Les encyclopédies vieillissent rapidement. Dans les années 1980 et 1990, nous nous concentrions sur la deuxième édition de l’EMC, puis sur des discussions en vue d’une troisième. La première édition de l’EMC avait été la plus grande publication unique entreprise jusqu’alors par l’University of Toronto Press. La deuxième édition serait inévitablement encore plus importante. L’édition française a été publiée dans un coffret de trois volumes au lieu de la brique anglaise de neuf livres. Ken Winters avait alors quitté son poste; Robin Elliott est entré en fonction comme associé de Helmut Kallmann et Gilles Potvin.
Le processus d’édition s’est considérablement appuyé sur les nouvelles technologies. La première édition était remarquable (et en avance sur son temps) parmi les ouvrages de référence musicaux par son traitement généreux de la musique populaire et commerciale. Le rôle de Mark Miller en tant qu’éditeur « jazz et pop » a été encore plus mis en avant dans la deuxième édition.
Un aspect rare de l’EMC était son orientation nationale. Contrairement à la plupart des dictionnaires musicaux, il se concentrait sur la musique et la vie musicale d’un seul pays. Il n’a pas toujours été facile de maintenir cette orientation. Dans les années 1980, de nouveaux membres du conseil d’administration ont pensé que l’on pouvait se passer de l’idée d’éditions en deux langues, et du travail de traduction correspondant. En guise de solution, un membre, un homme d’affaires au fait des nouvelles technologies, pensait que la traduction pouvait être gérée par un programme informatique; il a fallu le persuader qu’en raison du vocabulaire particulier de la musique, ce serait un désastre. Il est à noter que notre campagne de financement a reçu une réponse plus généreuse du gouvernement du Québec (alors sous l’égide du Parti Québécois) que de celui de l’Ontario.

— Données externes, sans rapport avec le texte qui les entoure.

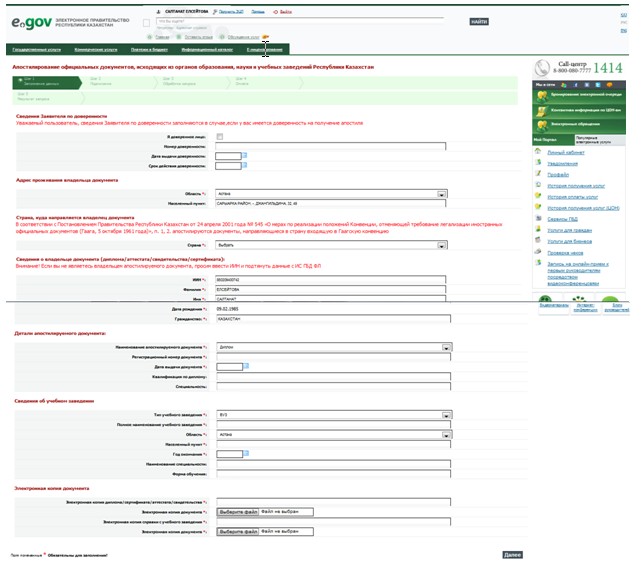Open calendar icon next to Срок действия доверенности
This screenshot has height=578, width=641.
coord(245,165)
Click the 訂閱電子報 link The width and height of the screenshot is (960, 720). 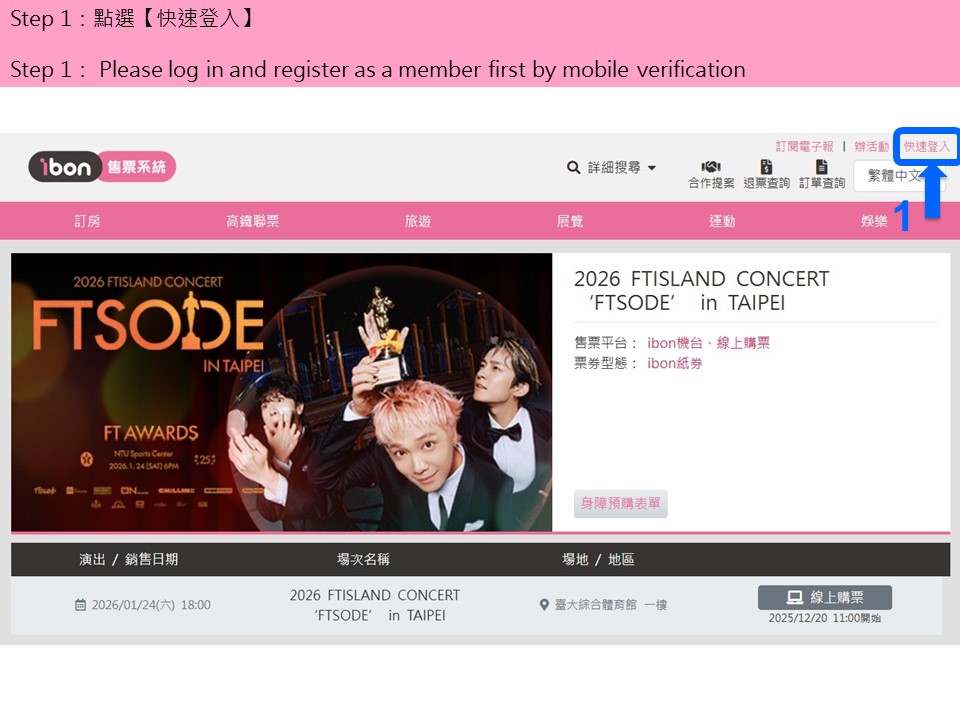click(x=804, y=146)
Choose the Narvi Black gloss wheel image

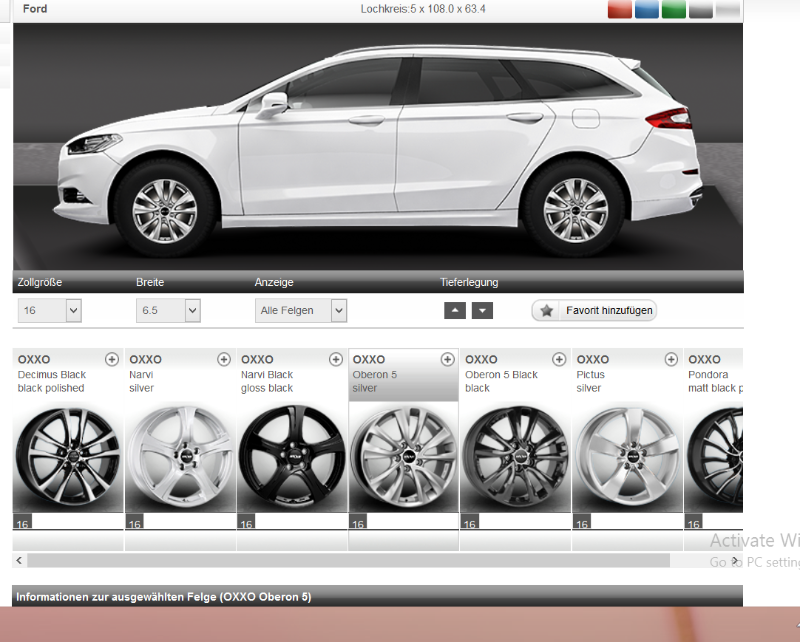coord(292,457)
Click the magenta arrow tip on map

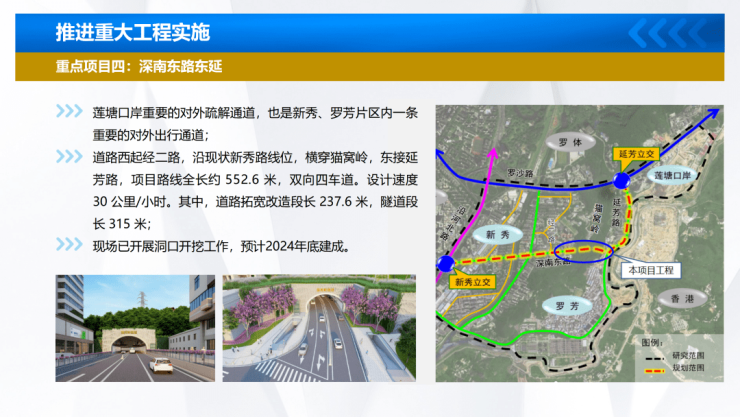coord(493,153)
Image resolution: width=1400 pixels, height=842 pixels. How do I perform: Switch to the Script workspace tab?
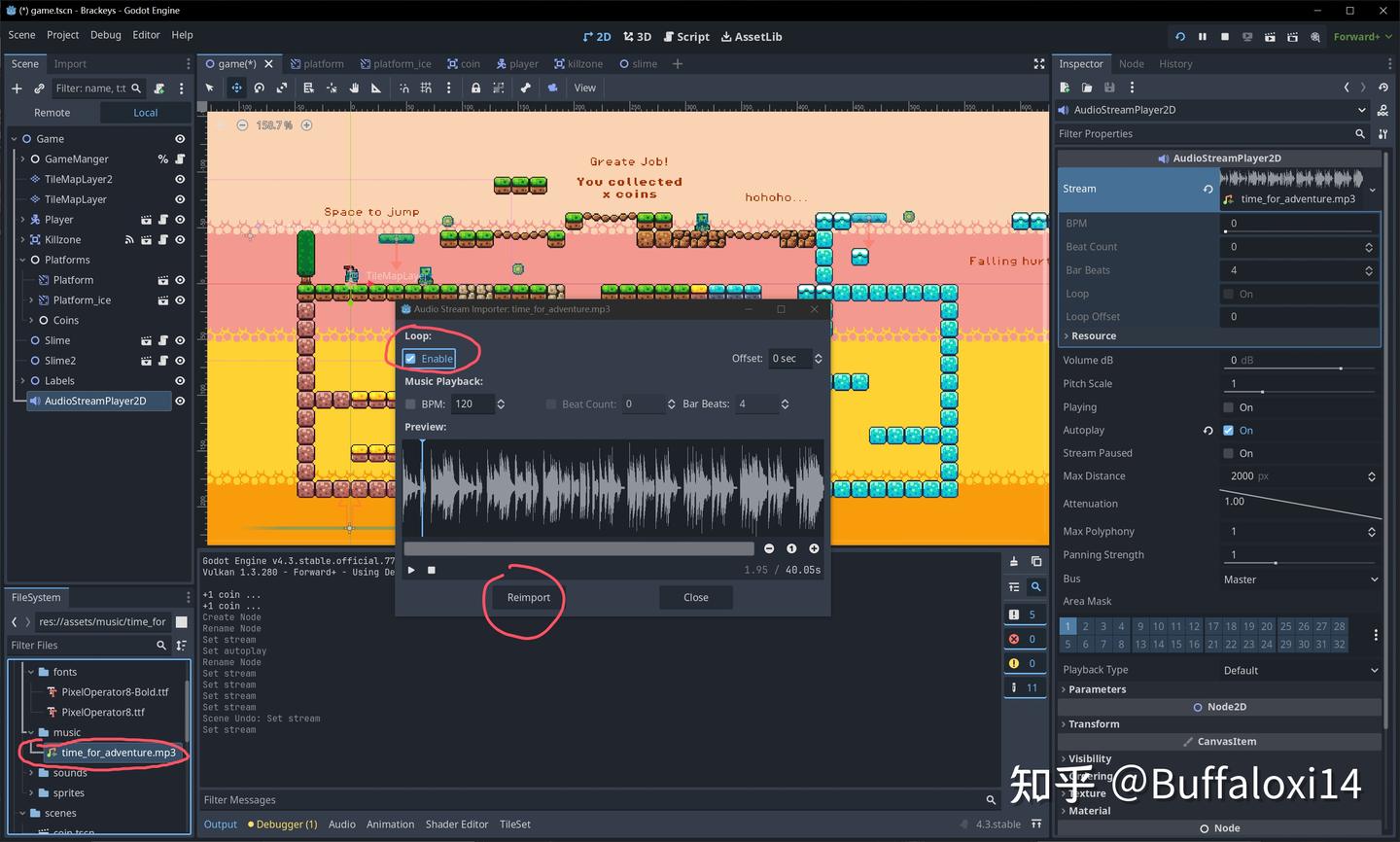686,36
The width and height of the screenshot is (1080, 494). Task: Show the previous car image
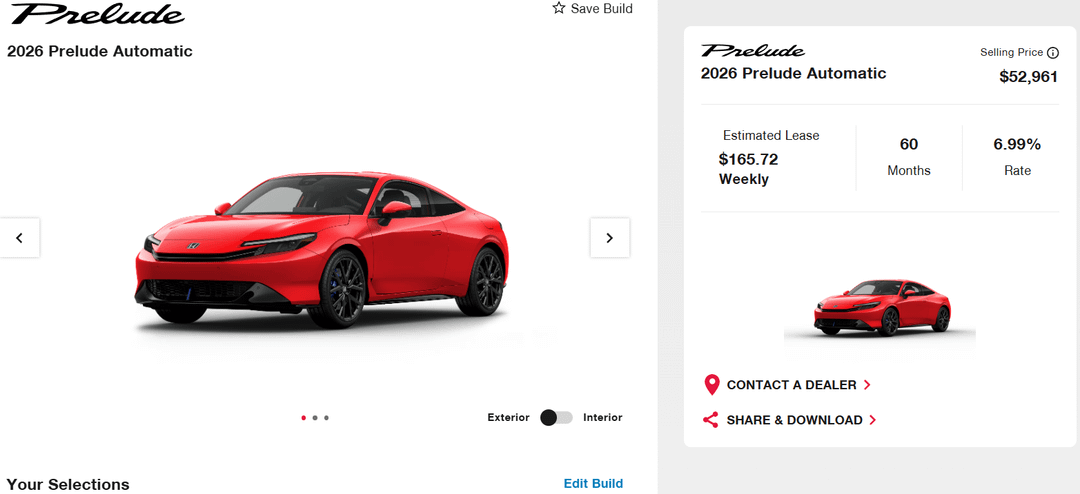click(x=20, y=238)
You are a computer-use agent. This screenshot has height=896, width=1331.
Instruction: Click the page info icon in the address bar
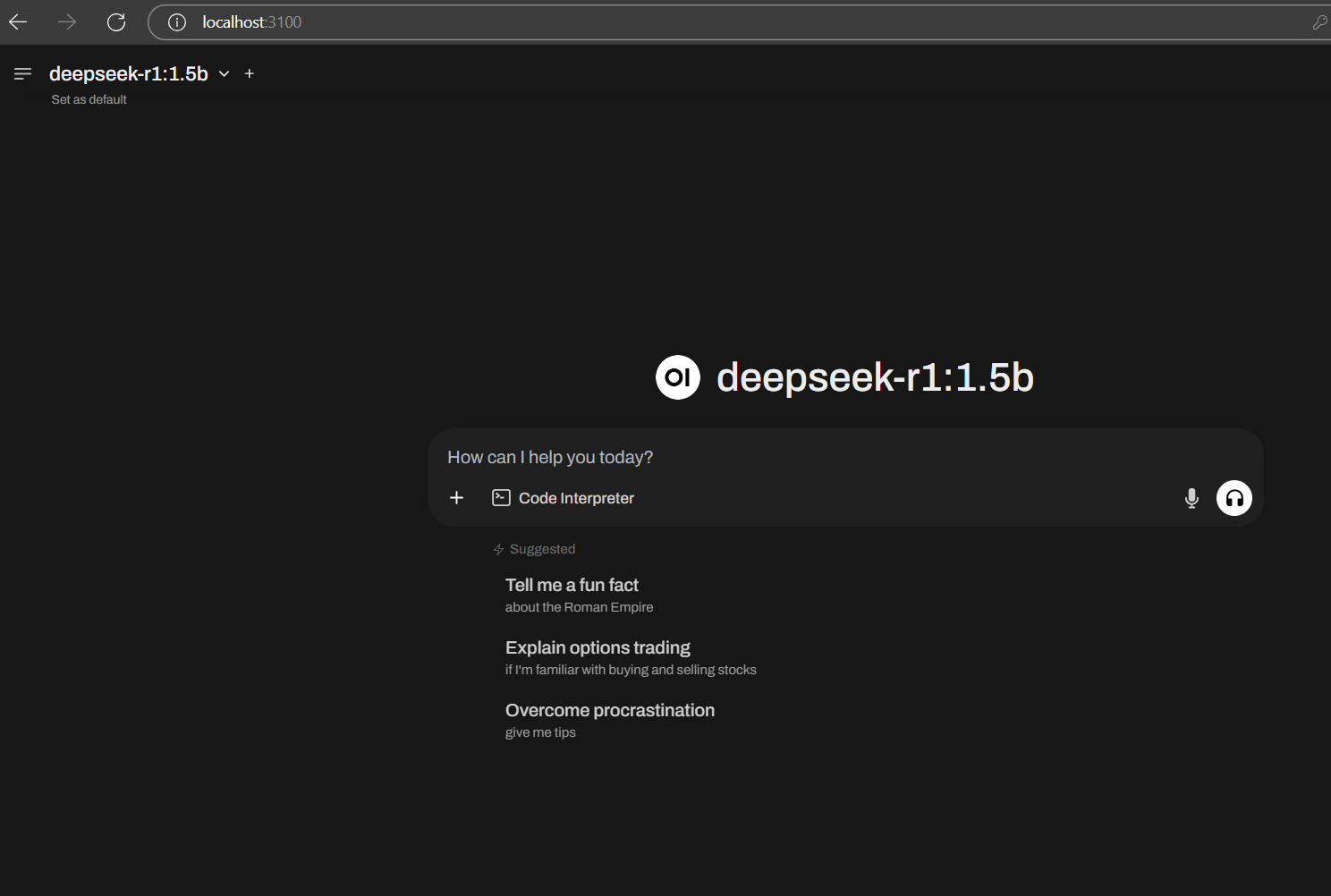pyautogui.click(x=175, y=21)
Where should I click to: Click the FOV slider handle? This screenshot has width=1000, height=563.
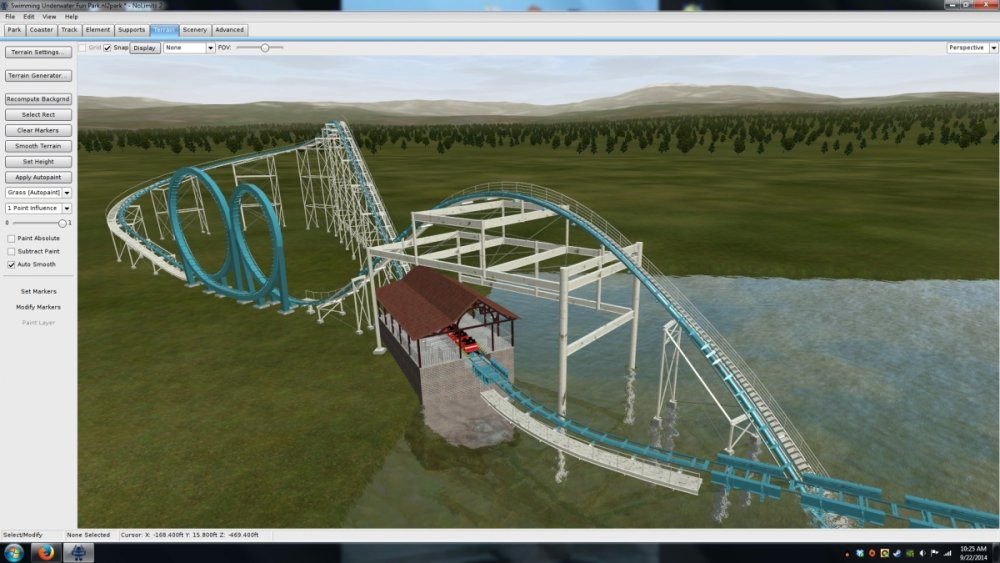265,47
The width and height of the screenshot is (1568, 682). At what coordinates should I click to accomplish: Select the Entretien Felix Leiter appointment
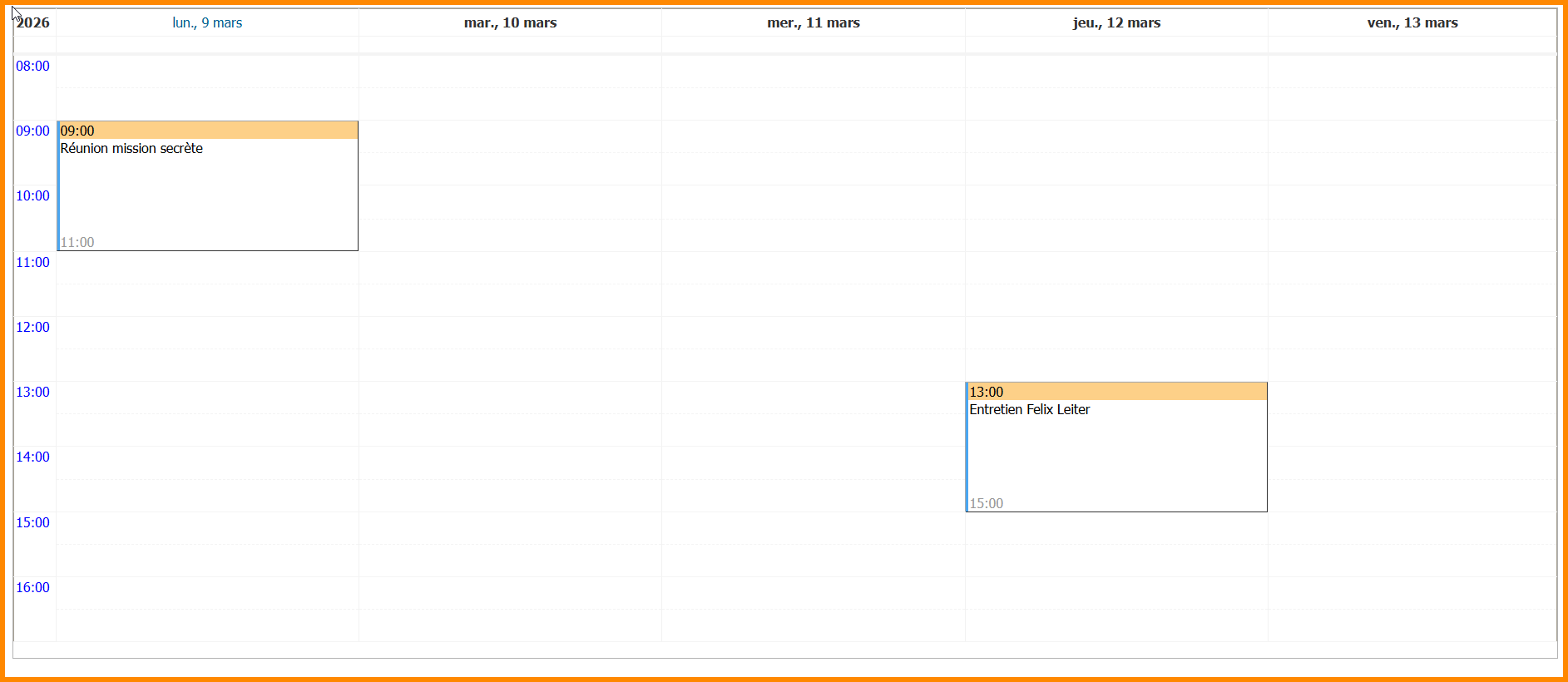click(1029, 410)

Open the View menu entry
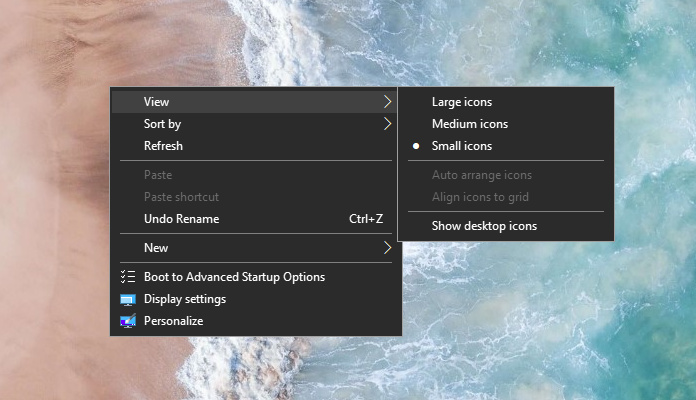[254, 102]
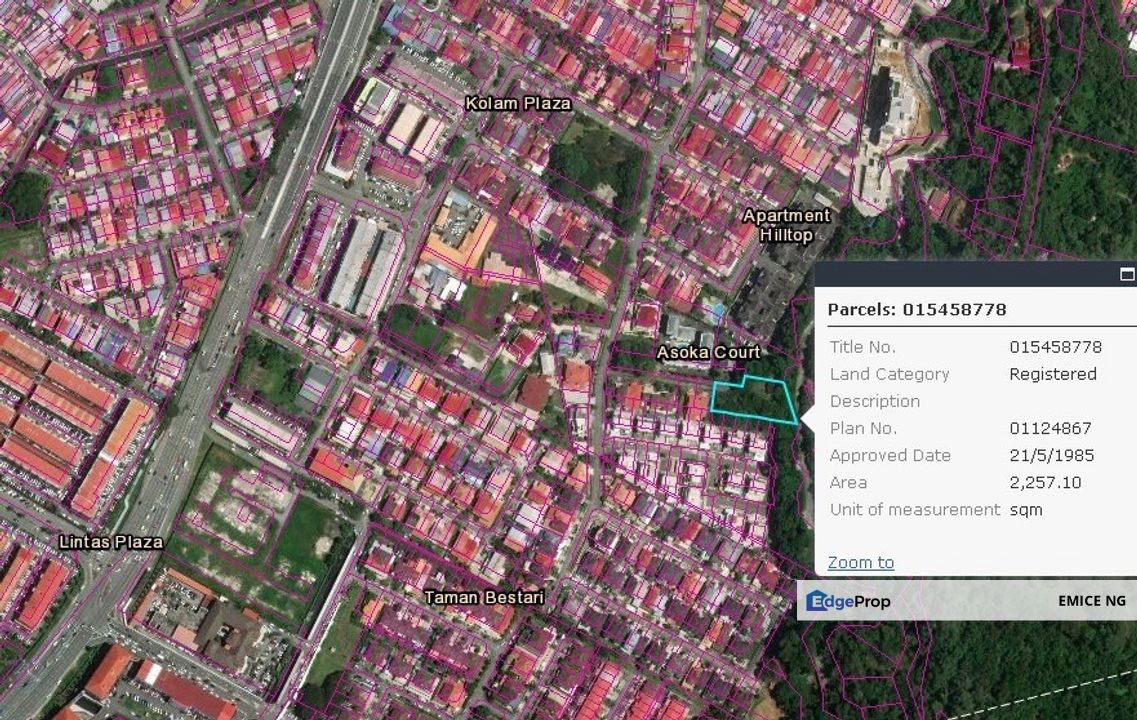
Task: Click the 'Zoom to' link
Action: (860, 562)
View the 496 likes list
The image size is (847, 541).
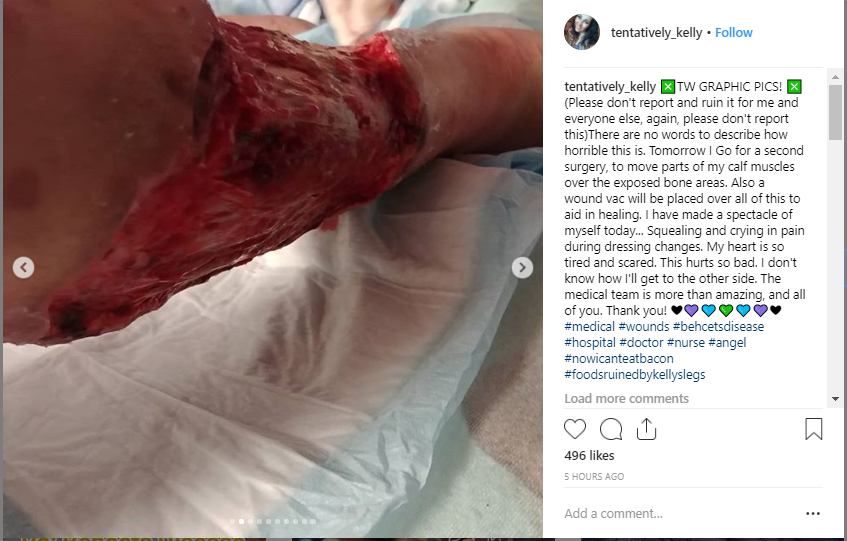pos(589,456)
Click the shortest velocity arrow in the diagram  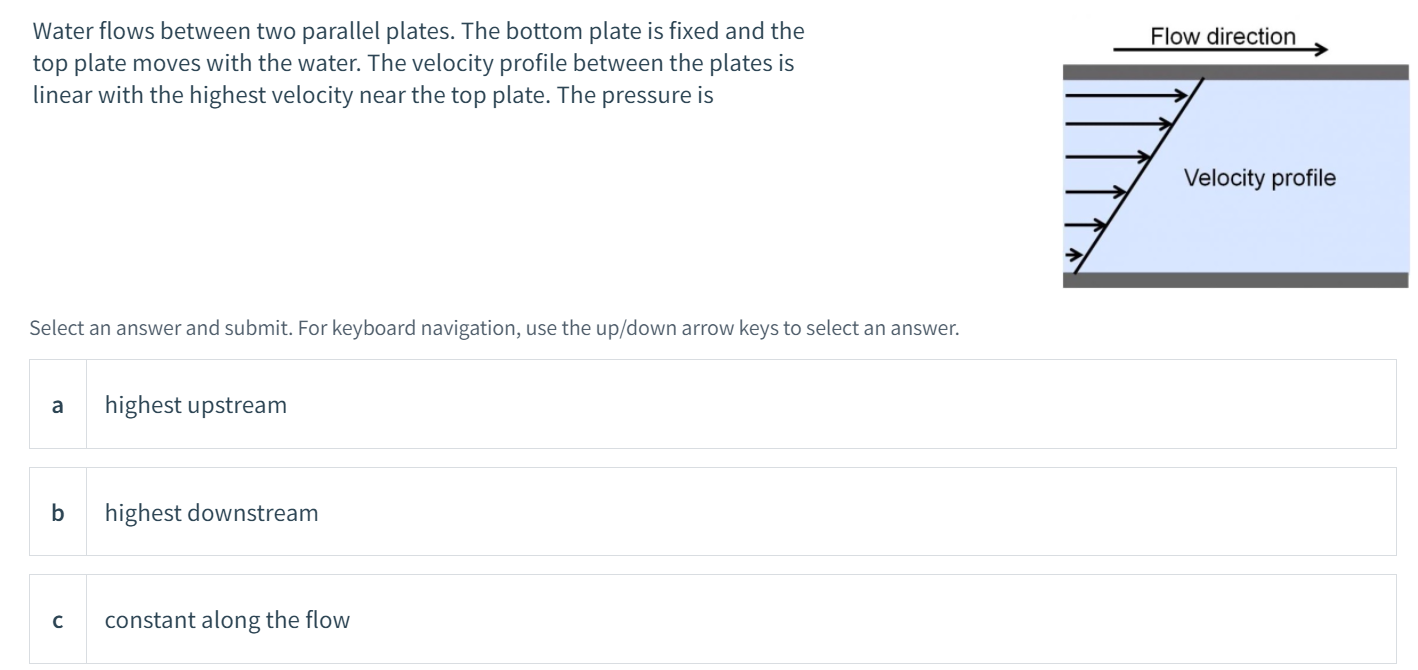tap(1072, 255)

Il semblait que la troisième édition, comme tant d’autres entreprises similaires, abandonnerait l’impression papier en faveur de la mise sur pied d’un ouvrage de référence continu en ligne. La Bibliothèque nationale avait, depuis l’époque de Helmut Kallmann, été un partenaire proche de la recherche sur l’EMC. Elle est devenue un centre de mise à jour des entrées. Au début des années 2000, le conseil d’administration a confié le travail à la Fondation Historica du Canada (maintenant Historica Canada). L’EMC est ainsi devenue une publication sœur de l’Encyclopédie canadienne sous la direction de James H. Marsh. En 2002, l’EMC a été intégrée à la version en ligne de l’Encyclopédie canadienne.
Après 30 ans, l’Encyclopédie de la musique au Canada demeure un ouvrage de référence fréquemment cité. Elle a fait l’objet de révisions et de modifications, reflétant les changements marqués de l’époque dans la signification même de la musique. Son ampleur et son niveau de détail, cependant, restent remarquables. Une autorité américaine éminente, le musicologue Robert W. Stevenson, a fait référence à ses « deux éditions incomparables » et l’a déclaré « supérieure à tous égards à tout autre dictionnaire national publié en Amérique du Sud et en Amérique du Nord ».